Aujourd'hui
Plus de quatre après sa création, la Vie la Santé, lieu unique de promotion de la santé porté par le CHU de Poitiers, accueille plus de 10 000 usagers par an mais peine toujours à asseoir son modèle économique. Analyse avec sa responsable, le Dr Marion Albouy, médecin de santé publique.
Comment définiriez-vous la Vie la Santé ?
« La Vie la Santé représente un véritable changement de paradigme selon le dicton « mieux vaut prévenir que guérir ». Avec elle l’hôpital devient promoteur de santé, et plus seulement de soins. On a créé un modèle de transversalité qui positionne physiquement la prévention dans le système de santé. La Vie la Santé, ce sont 11 pièces sur 700m2. Dans cette maison-témoin, chacun est invité à repenser sa santé dans sa vie quotidienne à travers plusieurs déterminants, le réseau social dans le salon, l’alimentation dans la cuisine, l’hygiène et les perturbateurs endocriniens dans la salle de bain... »
Qu’en est-il en termes de pratiques professionnelles ?
« Il y a deux mots-clefs. L’interprofessionnalité d’une part : on est une équipe de trente personnes de professions différentes. On sort donc du dogme médecin-infirmière-aide-soignante… et c’est un sacré challenge ! Le deuxième mot, c’est parcours. Ce qui nous anime, c’est le continuum. On n’est pas dans la délivrance d’une prestation unique mais dans l’éducation à la santé, familiale, thérapeutique, environnementale… Ni paternaliste ni hygiéniste, mais réflexive, dans une démarche d’empowerment (ndlr, pouvoir d’agir) pour amener les gens à réfléchir à la société qu’ils veulent. Aujourd’hui, on parle beaucoup de prévention mais elle est encore associée au seul dépistage. Ici, ni blouse blanche, ni stéthoscope, ce qui requiert aussi une acculturation de nos confrères par rapport au modèle biomédical. »
Quelle place pour les usagers et/ou patients ?
« La co-construction est dans notre ADN. On co-construit sans arrêt avec nos patients experts l’organisation de nos activités, nos formations et nos recherches, qui forment le triptyque du CHU. On repart du besoin, que ce soit pour l’obésité, la santé numérique, la santé environnementale… »

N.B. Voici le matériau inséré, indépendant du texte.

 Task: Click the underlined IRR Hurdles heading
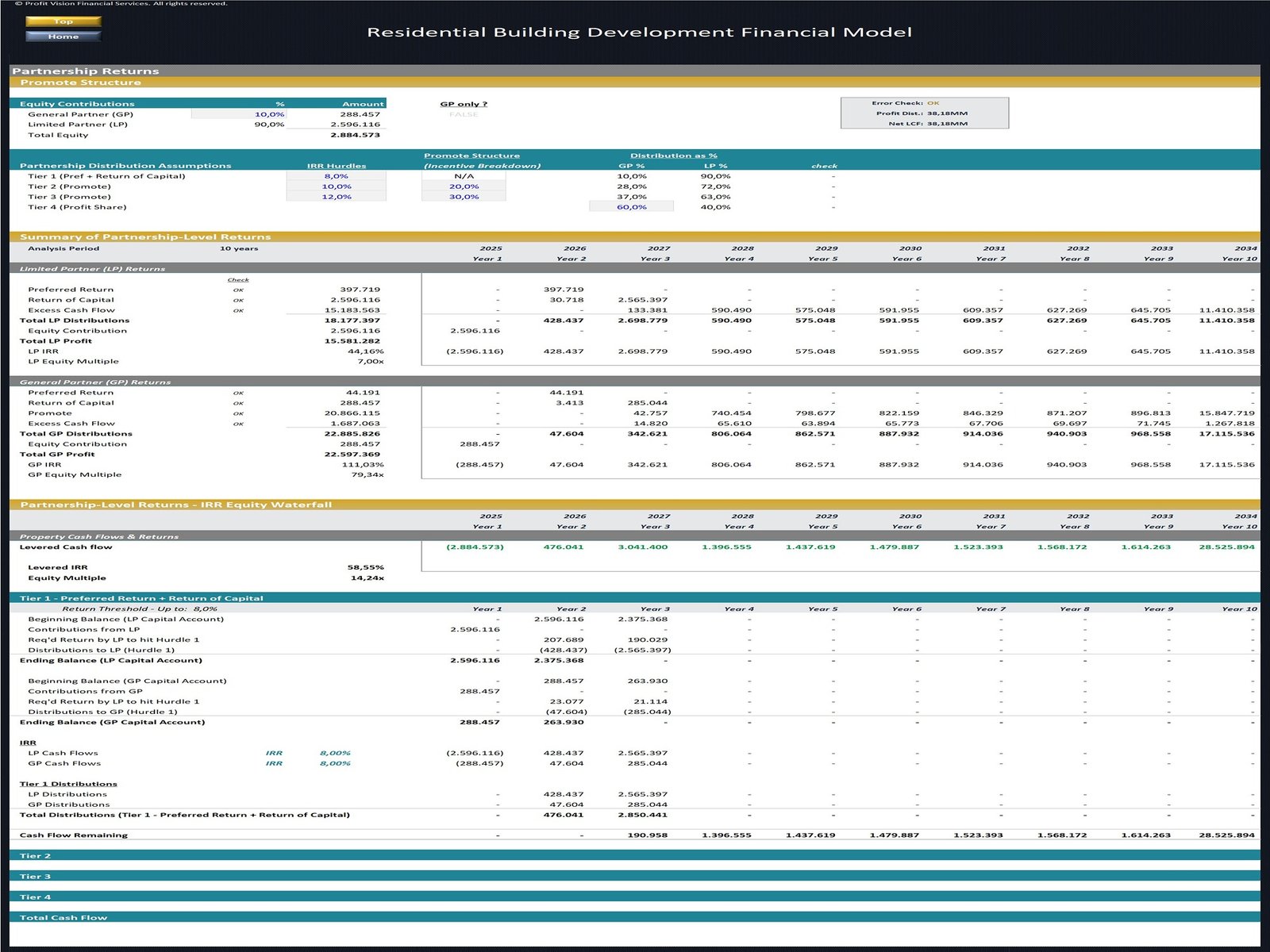point(337,166)
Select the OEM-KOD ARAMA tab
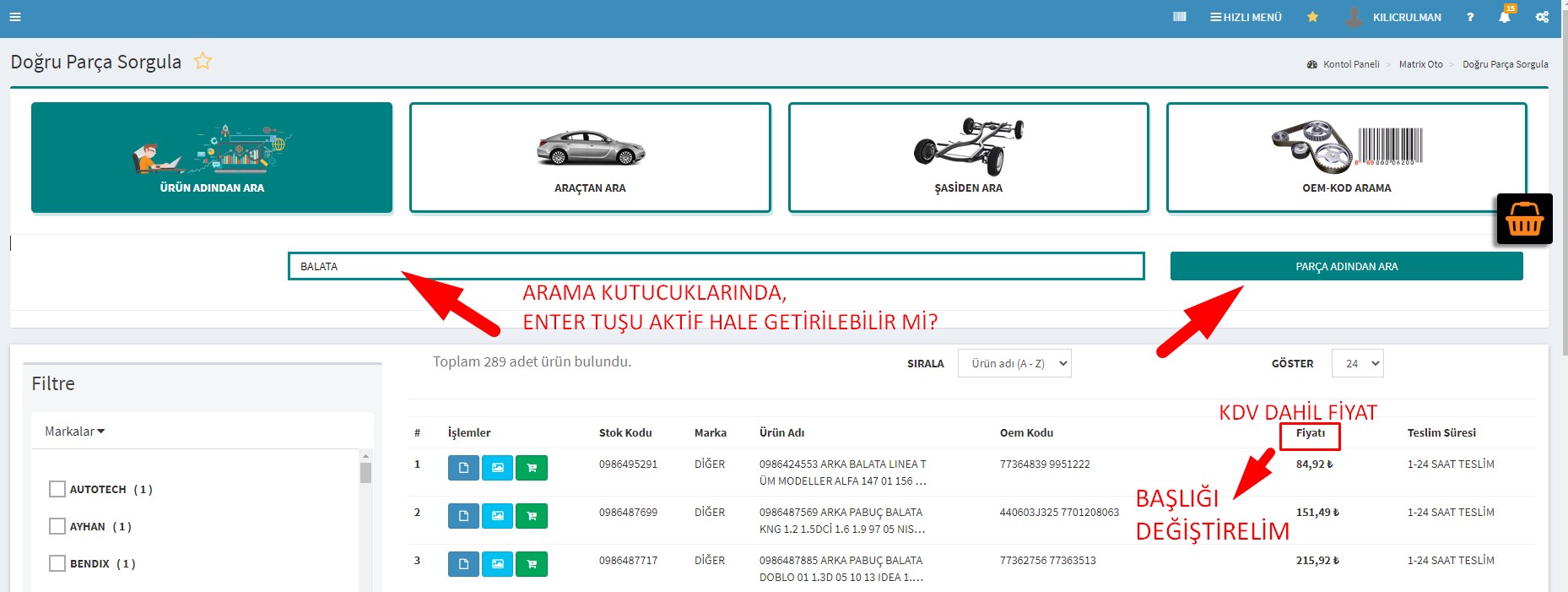The image size is (1568, 592). [x=1346, y=158]
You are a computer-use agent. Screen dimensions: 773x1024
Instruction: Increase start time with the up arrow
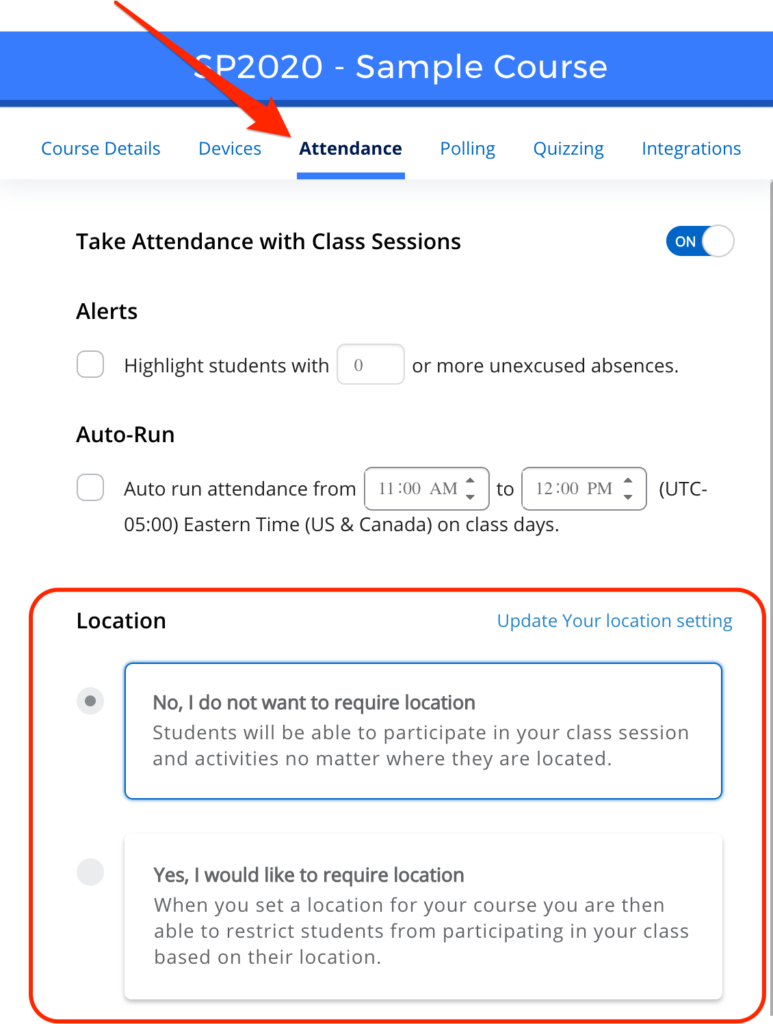pyautogui.click(x=470, y=481)
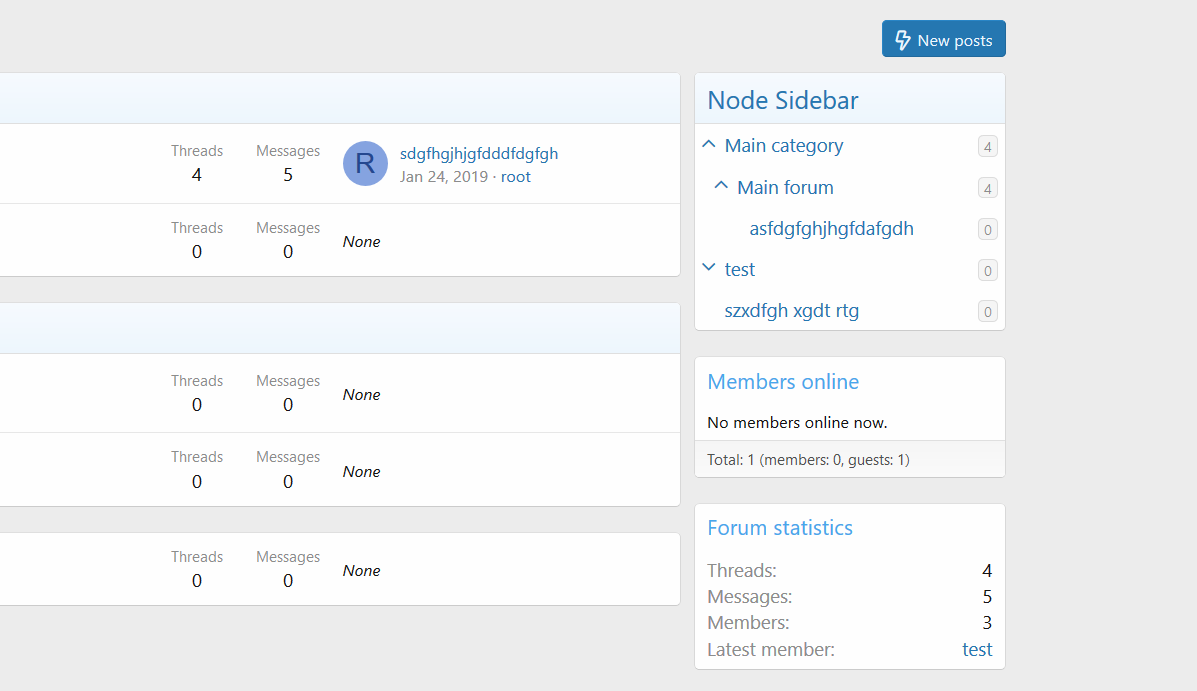The height and width of the screenshot is (691, 1197).
Task: Select szxdfgh xgdt rtg node
Action: (791, 311)
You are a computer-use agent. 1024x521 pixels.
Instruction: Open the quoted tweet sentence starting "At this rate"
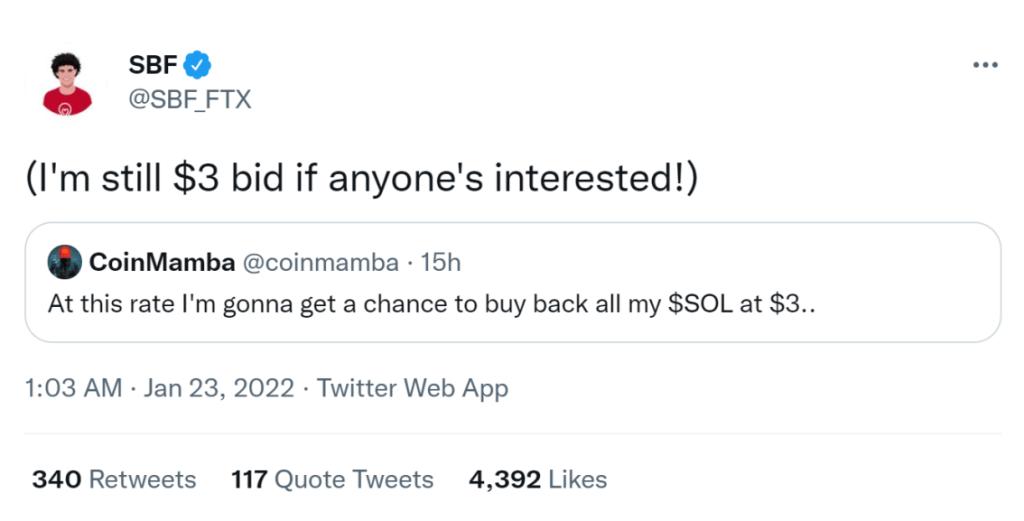[x=300, y=304]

Lors du premier confinement, vous évoquiez la question
« La santé numérique est l’axe premier du projet médical partagé porté par le CHU. Comment rester proche tout en étant éloigné ? A travers des formations au numérique, la digitalisation de nos ateliers… Mais attention, la littérature montre que l’e-santé au mieux ne va pas aggraver les inégalités territoriales, elle ne les réduira pas. Notre objectif n’est pas de toucher tout le monde mais ceux qui en ont le plus besoin. »
Sur quoi repose la pérennisation du modèle ?
« Plus de quatre ans après le démarrage, le système de santé n’est toujours pas prêt pour la prévention, même si on a progressé sur les discours. Heureusement, à Poitiers, le CHU a le courage d’assumer cette mission de service public et nous avons beaucoup de chance d’avoir un continuum dans différents milieux, le Groupement hospitalier de territoire, l’université, le CH Laborit, la Ville de Poitiers… Pour autant, il n’existe pas de modèle économique satisfaisant. Malgré une littérature importante, on nous demande sans cesse de justifier, ce qui n’est pas le cas pour les soins. En France on ne raisonne pas en cas évités, c’est à la prévention de prouver son efficacité, de mesurer la non-survenue de la maladie. »
Comment accélérer le changement ?
« Je peux juste dire : venez découvrir par vous-même la Vie la Santé, comprendre la fameuse salutogénèse, c’est-à-dire comment on crée la santé qui, pour rappel, n’est pas juste l’absence de maladie. »
En chiffres
1. Un nom, la Vie la Santé « et non la Villa Santé, s’insurge le Dr Albouy, car on redonne l’élan vital ».
2. La structure initie cette année deux temps forts, des portes ouvertes le 7 avril lors de la Journée mondiale de la santé, et une formation à destination des professionnels, directeurs d’établissements notamment, le 19 juin.
70. Plus de 70 ateliers créateurs de santé sont proposés autour de huit thématiques : alimentation, activité physique, alimentation, santé environnementale, bien-être mental et social, vie quotidienne, consommation de tabac et sexualité.
24. C’est le nombre de programmes d’éducation thérapeutique du patient (ETP) sur la trentaine de maladies chroniques reconnues.
2 000. Plus de 2 000 nouveaux usagers franchissent chaque année les portes de cette maison à nulle autre pareille, malades ou pas, aidants, jeunes de la Mission locale, étudiants, chercheurs…
10 000. La Vie la Santé enregistre plus de 10 000 passages par an.